[What the exercise asks]:
In the data below, find each line that contains the word "target" and copy it.

———

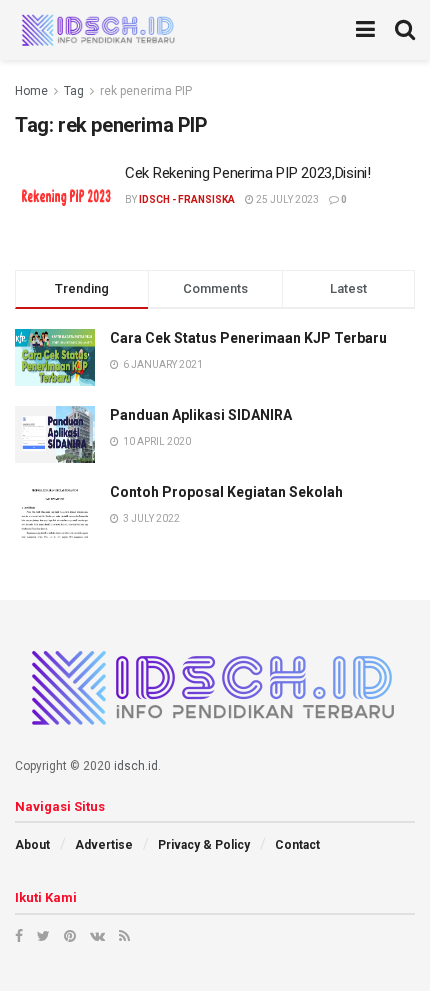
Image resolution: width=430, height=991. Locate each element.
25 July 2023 (286, 199)
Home (31, 91)
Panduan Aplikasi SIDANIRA (201, 415)
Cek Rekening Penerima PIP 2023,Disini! (248, 173)
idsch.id (136, 766)
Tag (74, 91)
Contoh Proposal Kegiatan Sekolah (226, 492)
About (32, 845)
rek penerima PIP (146, 91)
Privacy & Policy (204, 845)
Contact (297, 845)
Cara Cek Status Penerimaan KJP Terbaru (248, 338)
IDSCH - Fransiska (187, 199)
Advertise (104, 845)
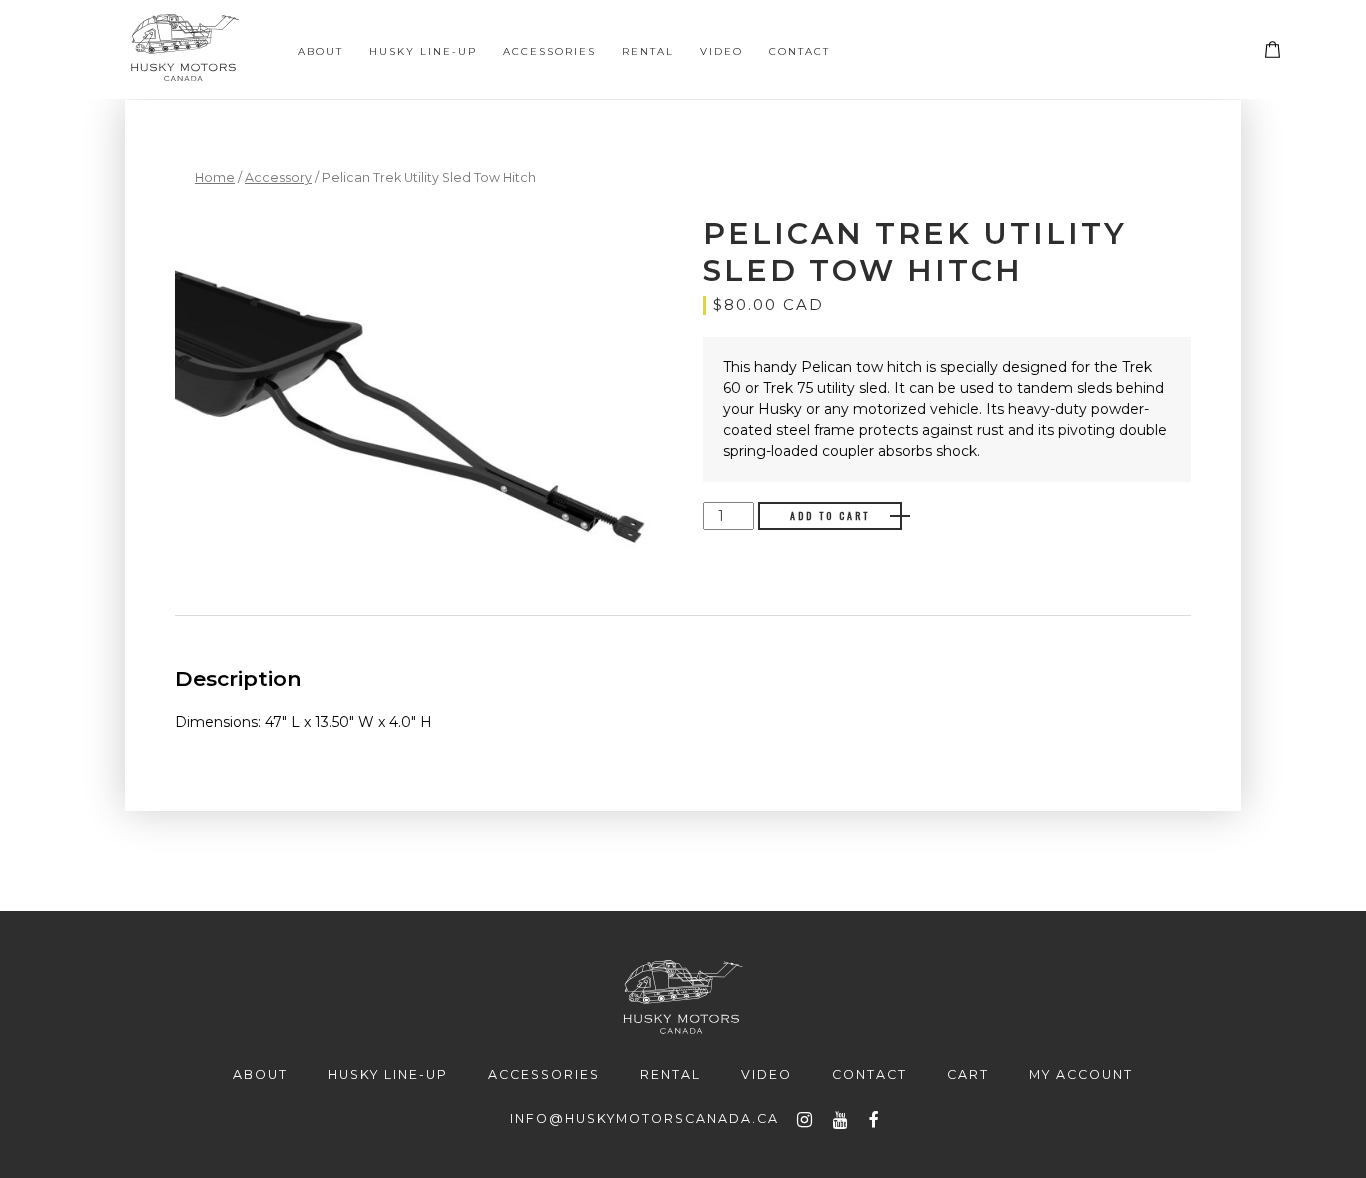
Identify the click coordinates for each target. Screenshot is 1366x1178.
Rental (648, 51)
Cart (1281, 53)
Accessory (278, 177)
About (320, 51)
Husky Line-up (423, 51)
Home (215, 177)
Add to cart (830, 515)
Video (721, 51)
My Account (1081, 1074)
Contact (799, 51)
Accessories (549, 51)
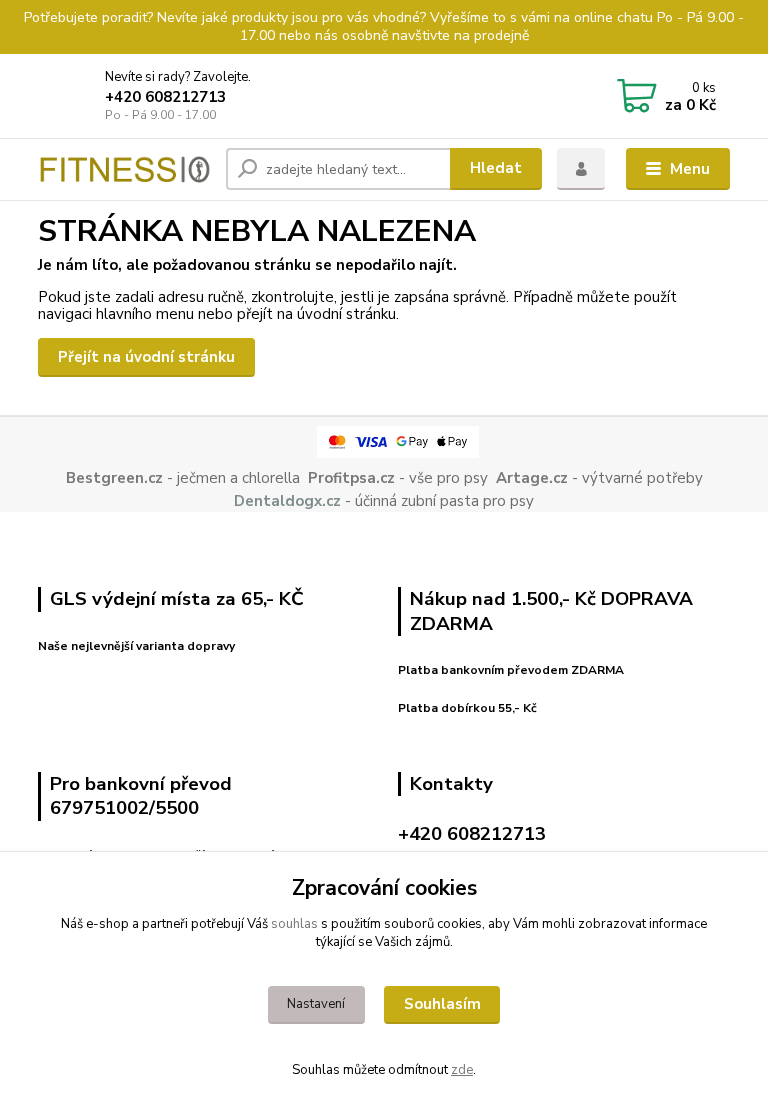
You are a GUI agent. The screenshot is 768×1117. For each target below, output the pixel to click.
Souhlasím (442, 1004)
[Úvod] (124, 169)
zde (462, 1070)
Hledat (496, 168)
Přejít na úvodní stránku (146, 357)
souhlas (294, 924)
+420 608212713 (165, 97)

———

[Result]:
Identify the click coordinates for each target. Screenshot is 1366x1178.
You are a GUI agent. The screenshot is 768×1117. For each target below, output the pixel to click.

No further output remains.